Sul tema giovani e ordine pubblico è intervenuto il sindaco Mario Conoci evidenziando che «è un problema comune a tutte le città che in questo periodo di riapertura si trovano nelle condizioni di dover affrontare una escalation di episodi di degenerazione. Le misure che le amministrazioni hanno a disposizione sono quelle delle regole e del rispetto delle ordinanze emesse per la regolamentazione delle attività nelle ore notturne, ma è chiaro che l’ordine pubblico è una competenza specifica che va attuata da chi è preposto a farlo. Certamente – ha proseguito Conoci – con la prefettura e con la forze dell’ordine siamo costantemente in coordinamento per prevenire il più possibile l’accentuarsi di fenomeni di questo tipo. Siamo pienamente consapevoli, tuttavia – ha concluso il primo cittadino – che i problemi della devianza giovanile non possono essere risolti con la mera prevenzione, ma che è anche necessario un fondamentale ruolo delle famiglie».
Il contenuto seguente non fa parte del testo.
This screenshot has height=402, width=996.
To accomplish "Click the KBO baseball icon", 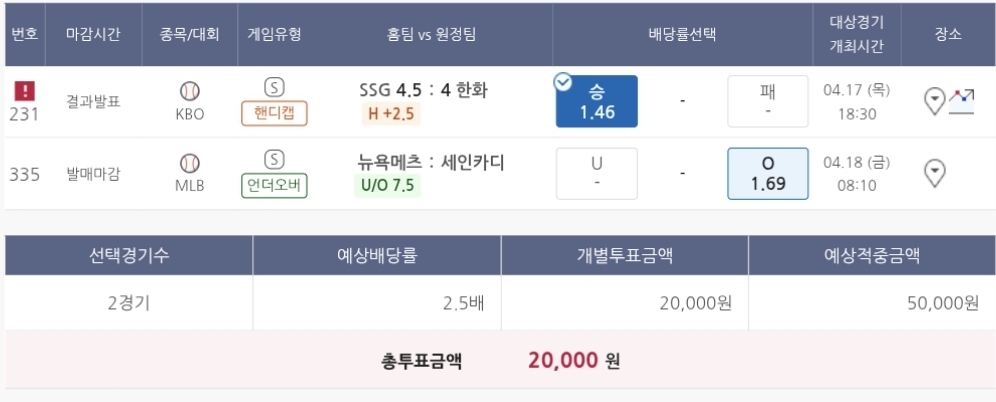I will [189, 90].
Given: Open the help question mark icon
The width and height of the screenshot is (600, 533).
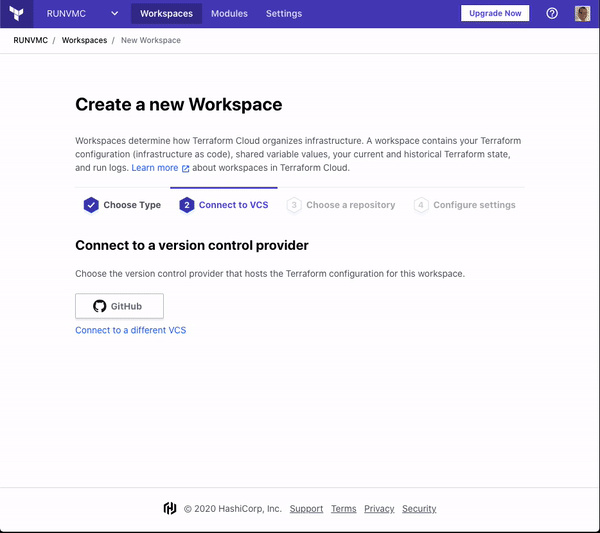Looking at the screenshot, I should (552, 14).
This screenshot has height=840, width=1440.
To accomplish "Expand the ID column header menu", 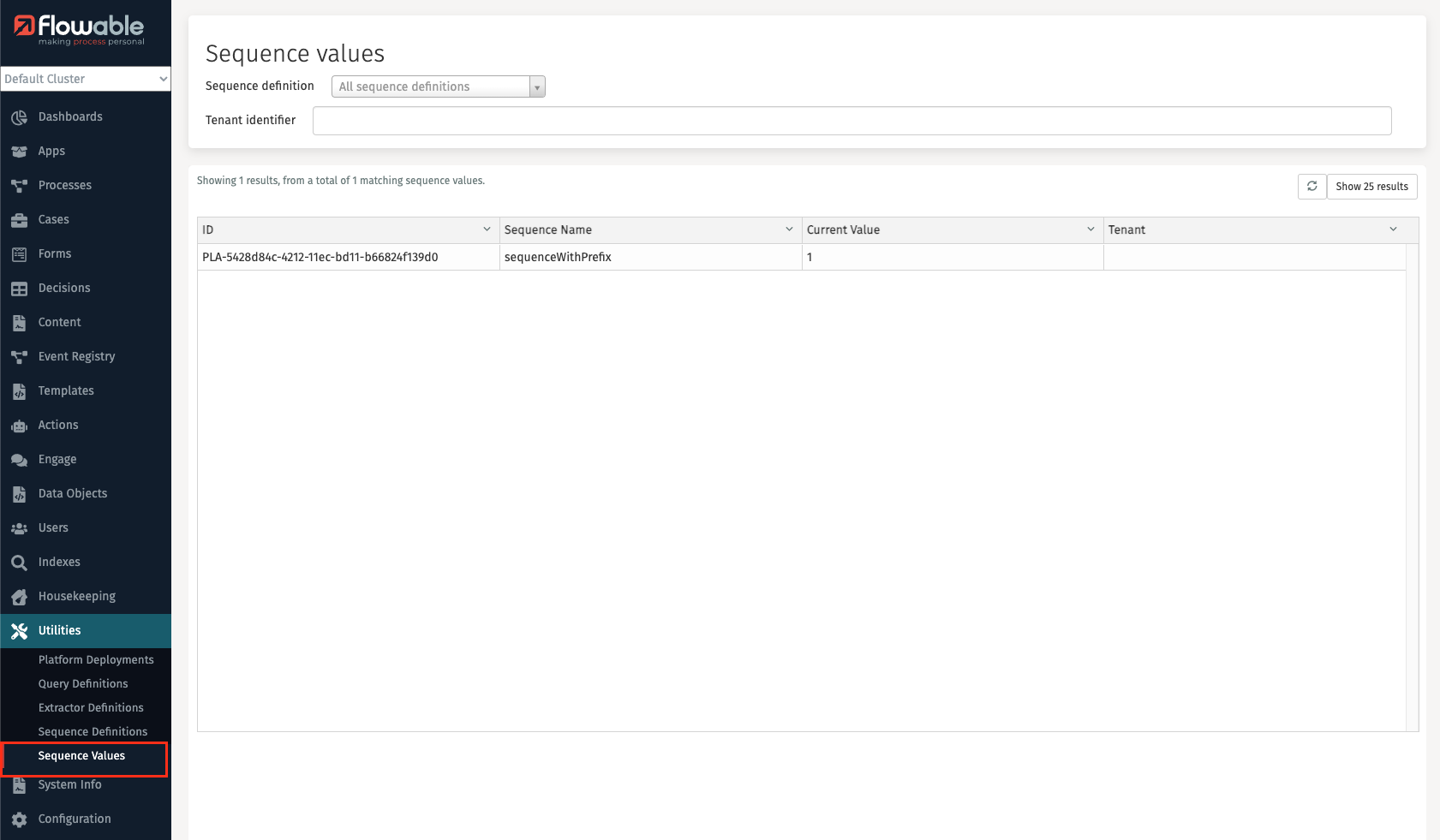I will point(487,229).
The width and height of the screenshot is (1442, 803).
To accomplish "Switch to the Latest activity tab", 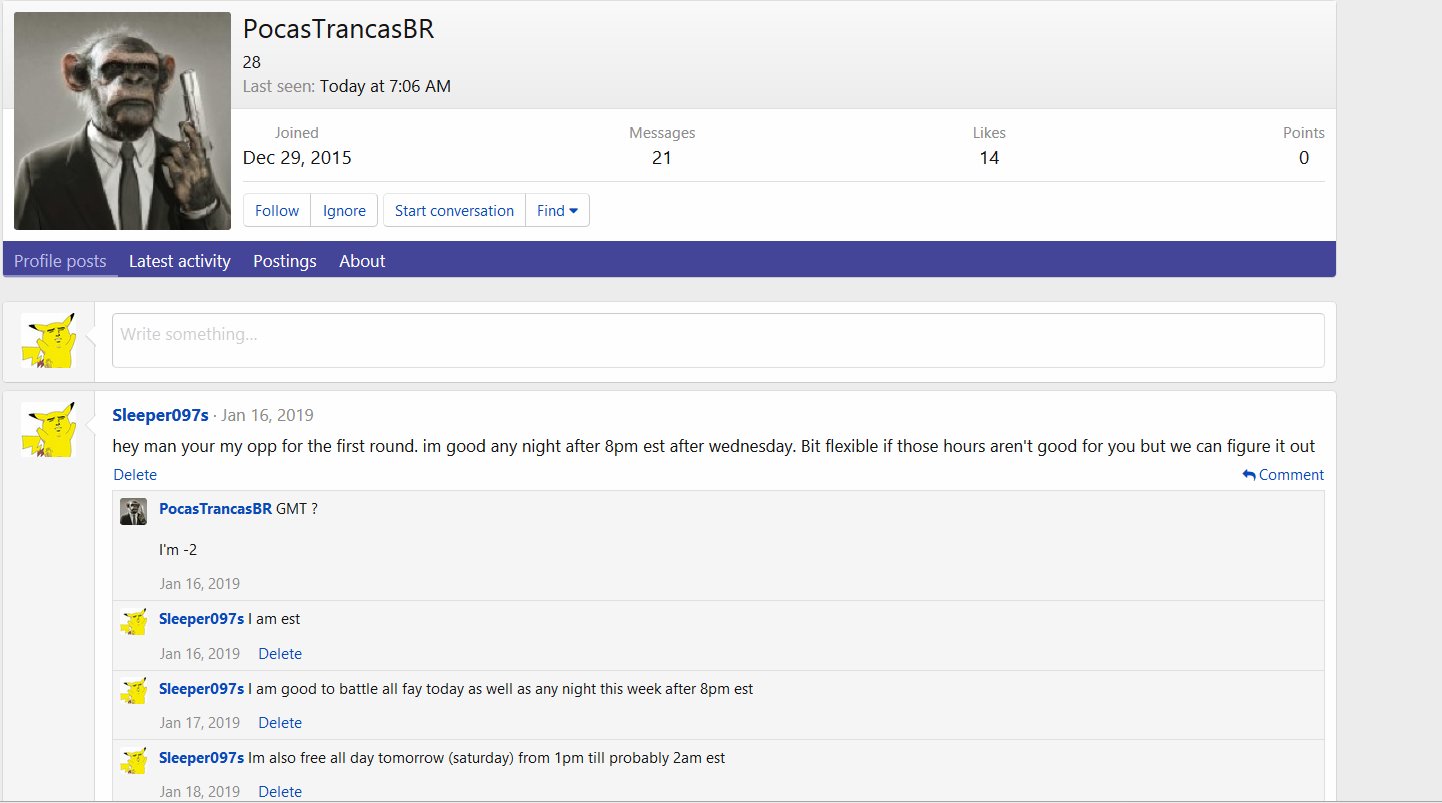I will 180,261.
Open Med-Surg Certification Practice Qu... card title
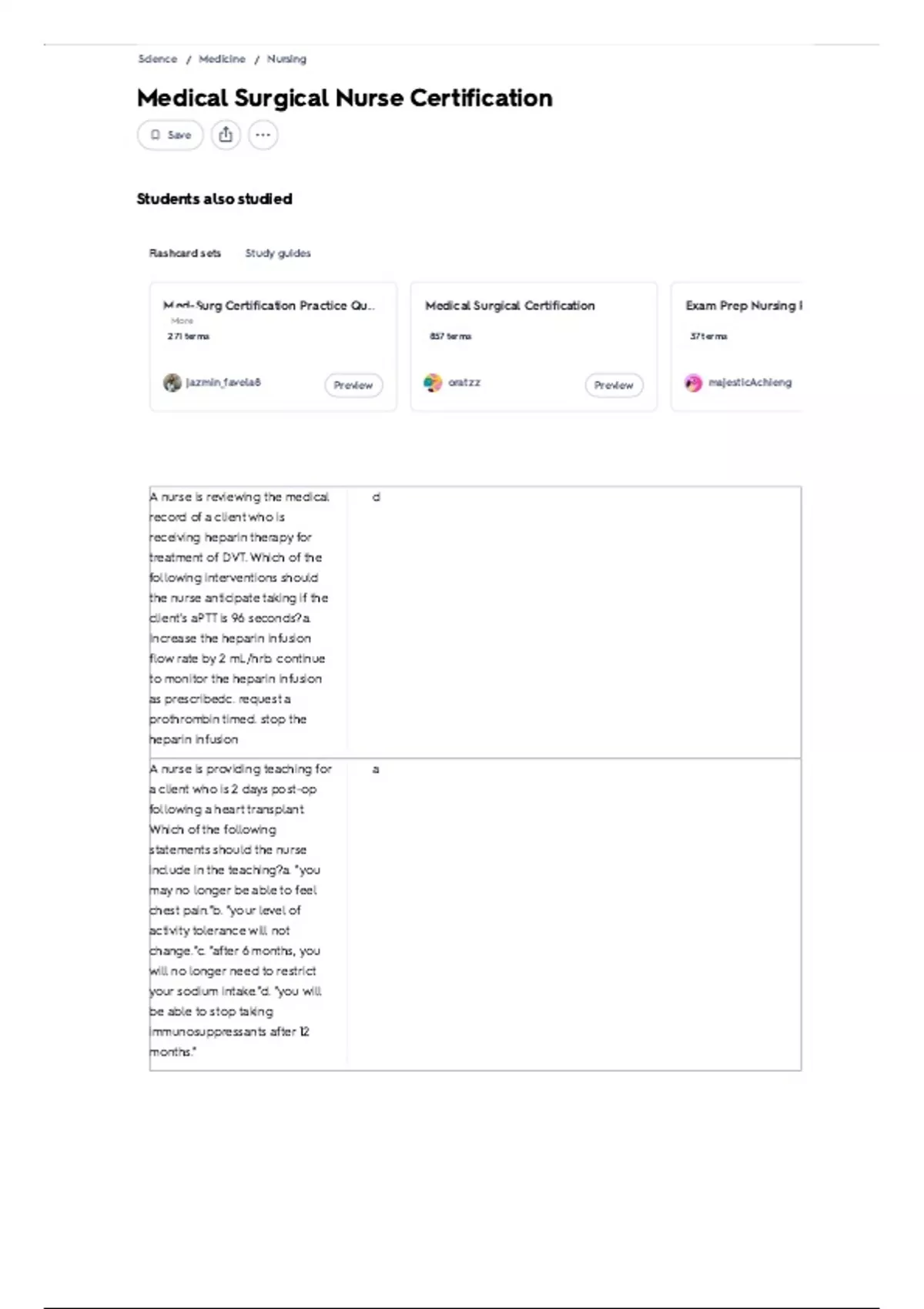This screenshot has height=1309, width=924. tap(270, 306)
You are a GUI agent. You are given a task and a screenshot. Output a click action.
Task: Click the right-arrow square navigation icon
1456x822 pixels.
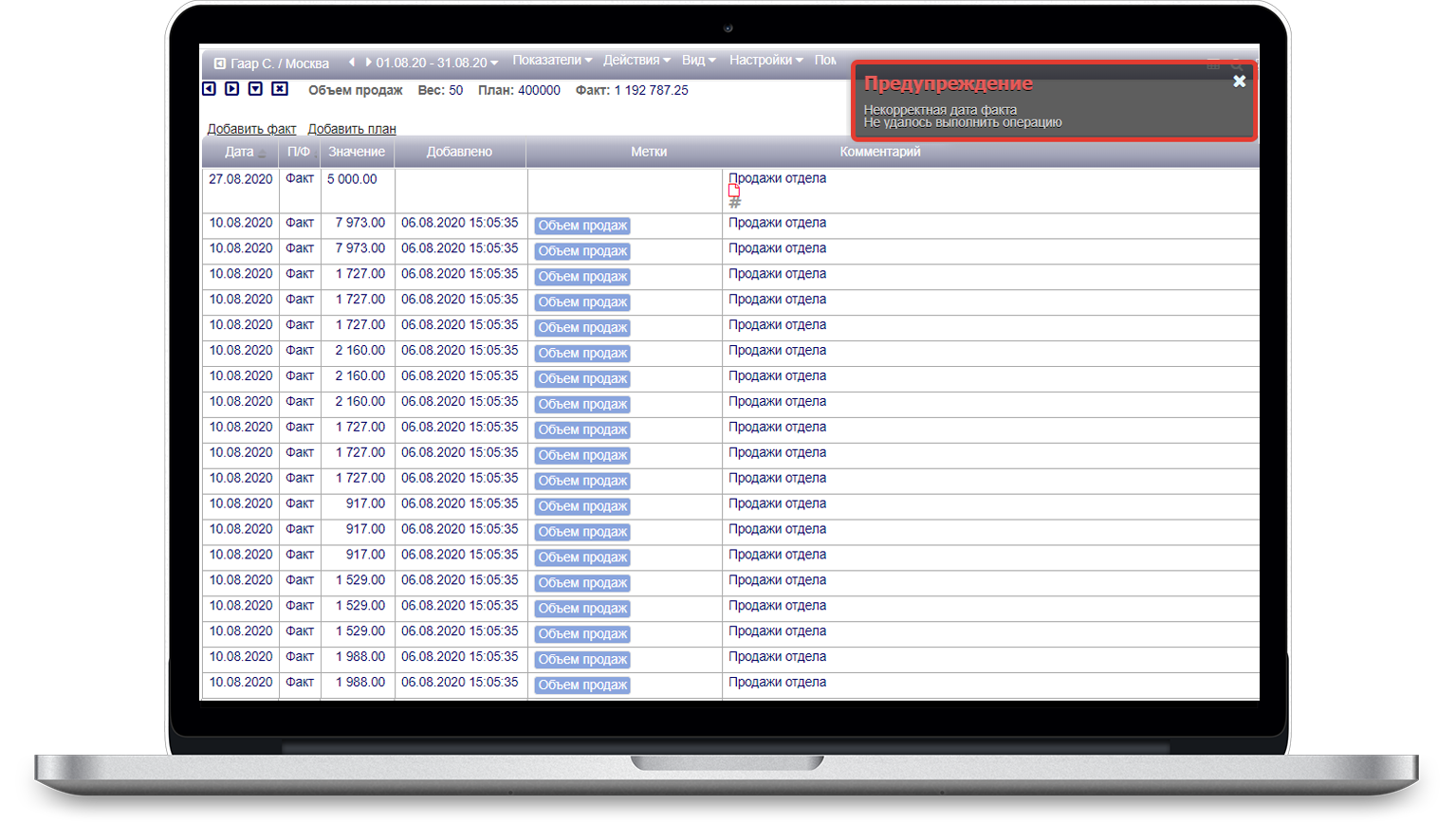[232, 89]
Sul tema è intervenuto anche Christian Mulas che, oltre ad essere consigliere comunale è un educatore professionale socio-pedagogico. Per Mulas «gli episodi accaduti in questi giorni e riportati dalla stampa poco dicono in realtà circa la sostanza sul fenomeno della violenza e devianza giovanile che sta accadendo ad Alghero. Fenomeno sociale che non deve essere sottovalutato, ma bisogna intervenire con tempestività. Questi gesti di vandalismo, risse ed episodi violenti, spesso commessi da giovani e giovanissimi – sottolinea Mulas – devono essere visti come reati, ma anche come segnali di aiuto chiesto dai nostri giovani, che oggi stanno vivendo il dramma dell’abbandono sociale». Secondo il consigliere comunale, il disagio giovanile «viene da lontano, ma ha le sue radici nel rapporto educativo che società e adulti hanno con questi ragazzi. La chiusura forzata delle attività produttive e della scuola hanno lasciato i giovani, soprattutto i più fragili, in balia della profonda preoccupazione dei genitori e della mancanza di un polo educativo come la scuola in grado spesso di integrare le mancanze della famiglia».

Mulas annuncia che porterà l’argomento in consiglio comunale con una mozione sul disagio e le devianze giovanili in città: «In primo luogo l’amministrazione comunale - conclude - deve programmare anche eventi ricreativi, musicali, sportivi, che diano le risposte adeguate alle richieste dei nostri giovani».